Aim of the exercise: Give the lines of the items below as a JSON list of strings, one string per line, leaving out blank lines and the pictures.

Screen-element location records
------------------------------------------------------------

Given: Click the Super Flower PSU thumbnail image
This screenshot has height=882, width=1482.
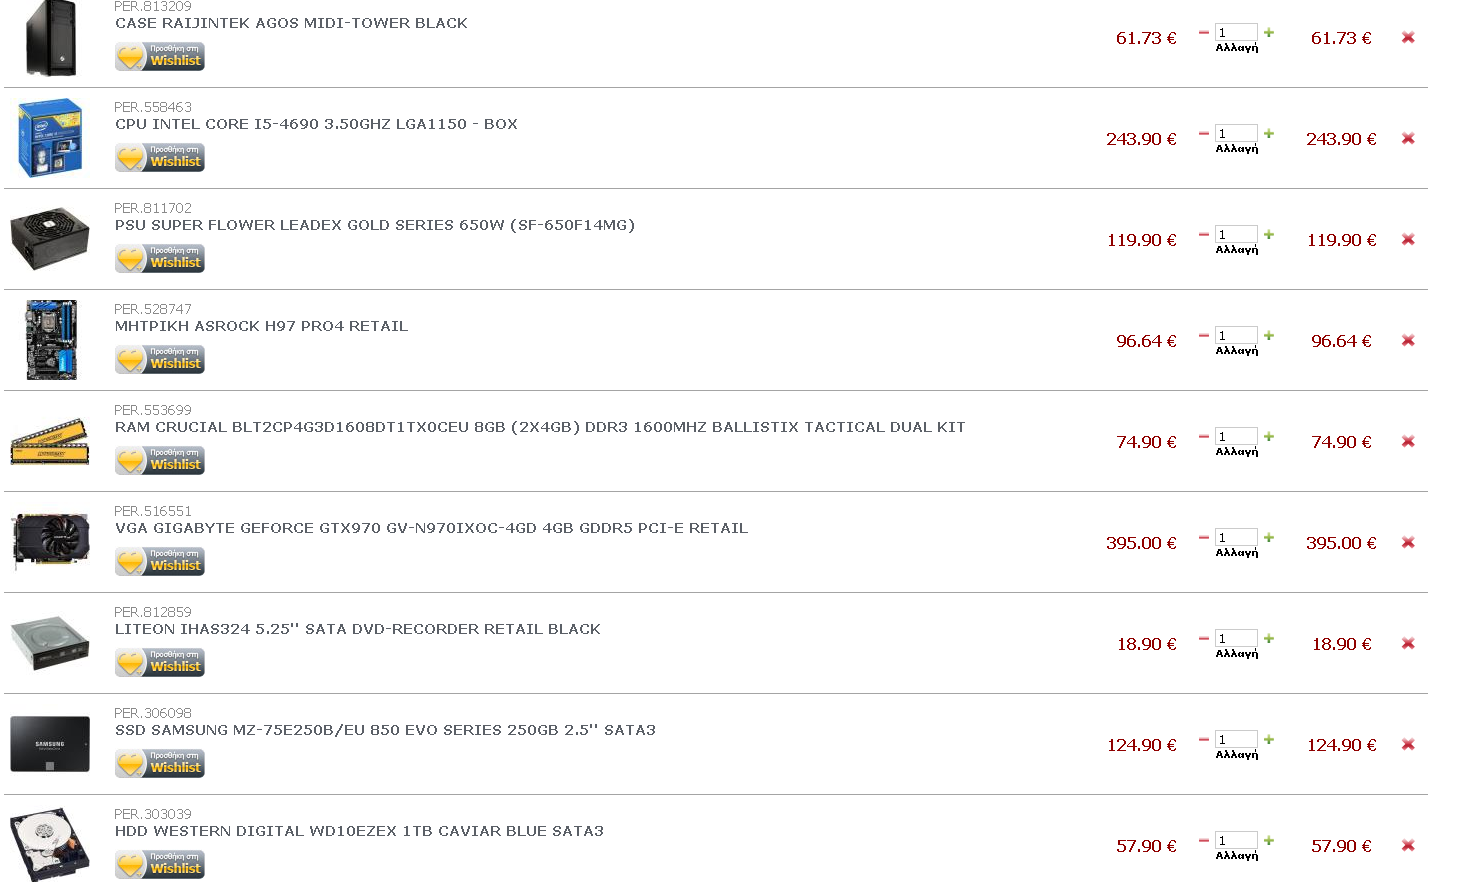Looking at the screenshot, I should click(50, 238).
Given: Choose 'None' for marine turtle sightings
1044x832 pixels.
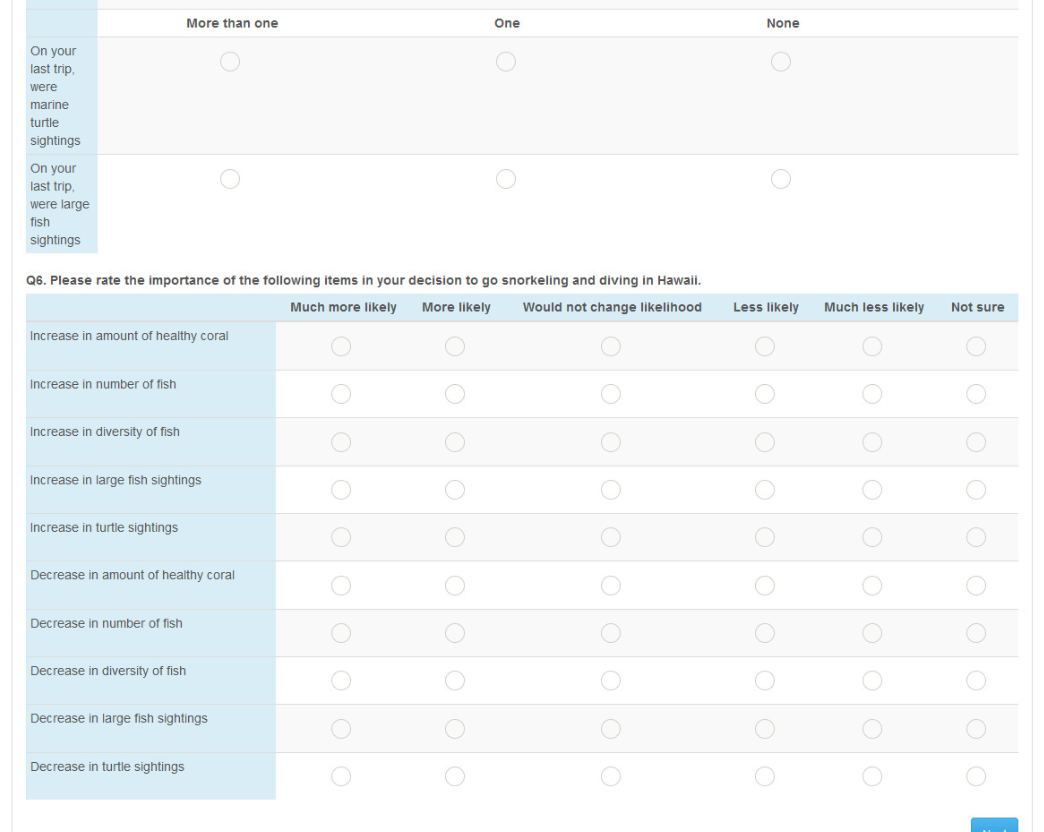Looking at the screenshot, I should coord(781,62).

------------------------------------------------------------

Answer below:
[
  "Given: Click the Super Flower PSU thumbnail image",
  "This screenshot has height=882, width=1482.",
  "Looking at the screenshot, I should click(50, 238).",
  "Given: Choose 'None' for marine turtle sightings",
  "1044x832 pixels.",
  "Looking at the screenshot, I should coord(781,62)."
]